Orang-orang seperti Setya Novanto yang mampu menjadi Ketua DPR RI yang mulia dan terhormat, bersahabat dekat dengan makelar-makelar berkedok pengusaha terpandang yang dengan penuh hawa nafsu merampok apa yang mereka bisa di negeri ini, membuat saya menangis pesimis atas nasib anak-anak saya kelak.
Ulama-ulama munafik yang dengan tenang dan fasih memutar balik ayat Al Qur’an dan Hadits yang suci untuk kepentingan syahwat dunia mereka membuat saya sesak nafas memikirkan masa depan anak-anak saya.

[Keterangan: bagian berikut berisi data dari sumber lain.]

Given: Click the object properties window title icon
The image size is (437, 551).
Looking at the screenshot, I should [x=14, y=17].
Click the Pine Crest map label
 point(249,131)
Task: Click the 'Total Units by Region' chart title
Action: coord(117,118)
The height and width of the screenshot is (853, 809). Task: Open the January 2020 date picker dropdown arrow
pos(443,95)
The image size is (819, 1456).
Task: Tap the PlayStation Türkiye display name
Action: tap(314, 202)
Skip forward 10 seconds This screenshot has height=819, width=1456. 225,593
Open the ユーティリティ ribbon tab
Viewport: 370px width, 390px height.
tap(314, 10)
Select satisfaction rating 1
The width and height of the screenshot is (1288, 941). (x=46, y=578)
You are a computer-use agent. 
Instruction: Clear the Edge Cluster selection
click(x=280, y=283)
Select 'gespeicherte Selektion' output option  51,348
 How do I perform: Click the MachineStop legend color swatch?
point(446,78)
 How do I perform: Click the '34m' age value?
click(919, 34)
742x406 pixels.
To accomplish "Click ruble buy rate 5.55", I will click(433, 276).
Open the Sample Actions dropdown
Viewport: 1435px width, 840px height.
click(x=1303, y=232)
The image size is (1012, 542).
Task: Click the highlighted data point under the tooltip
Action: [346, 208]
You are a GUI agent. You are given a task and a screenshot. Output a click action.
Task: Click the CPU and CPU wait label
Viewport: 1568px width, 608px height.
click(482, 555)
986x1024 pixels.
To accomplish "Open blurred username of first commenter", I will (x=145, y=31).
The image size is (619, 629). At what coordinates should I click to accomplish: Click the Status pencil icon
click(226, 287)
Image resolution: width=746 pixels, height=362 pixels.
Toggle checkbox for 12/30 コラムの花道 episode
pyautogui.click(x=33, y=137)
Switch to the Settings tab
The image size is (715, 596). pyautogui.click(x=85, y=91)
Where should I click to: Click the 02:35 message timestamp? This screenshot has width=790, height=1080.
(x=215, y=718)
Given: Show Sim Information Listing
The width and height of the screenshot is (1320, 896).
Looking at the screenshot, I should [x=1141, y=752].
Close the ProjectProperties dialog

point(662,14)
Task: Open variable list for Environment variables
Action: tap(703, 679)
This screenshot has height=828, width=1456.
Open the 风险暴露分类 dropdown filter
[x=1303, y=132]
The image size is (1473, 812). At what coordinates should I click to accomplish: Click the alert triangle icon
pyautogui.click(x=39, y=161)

Manusia-manusia fasis seperti Donald Trump yang memanfaatkan ketakutan, kebencian dan ketidaktahuan untuk meraih kekuasaan membuat saya bertanya-tanya apa mungkin ada kedamaian di dunia untuk anak-anak saya nanti?
Tetapi… hujan lebat dengan diiringi petir dan angin kencang diluar sana tiba-tiba menyadarkan saya. Gusti Allah Mboten Sare!
Presiden koppig yang jelas tidak sarap dan tidak ndableg membuat saya tersenyum optimistis, perzinahan makelar-makelar politik dengan para pengusaha hitam pelan-pelan akan punah masuk museum berita di jamrud Khatulistiwa yang bernama Indonesia.
Ulama-ulama hitam berjubah putih dengan suara menggelegar bagai bom TNT yang dibawa oleh para muridnya bunuh diri, akan ditinggal oleh para pengikutnya, karena para umat sejati akan banyak belajar dari suara lembut diselingi isak tangis Gus Mus, yang rela mencium kaki pengikutnya agar bersama-sama membaca Al Fatihah untuk menenangkan diri dan pikiran dari perpecahan dan buruk sangka.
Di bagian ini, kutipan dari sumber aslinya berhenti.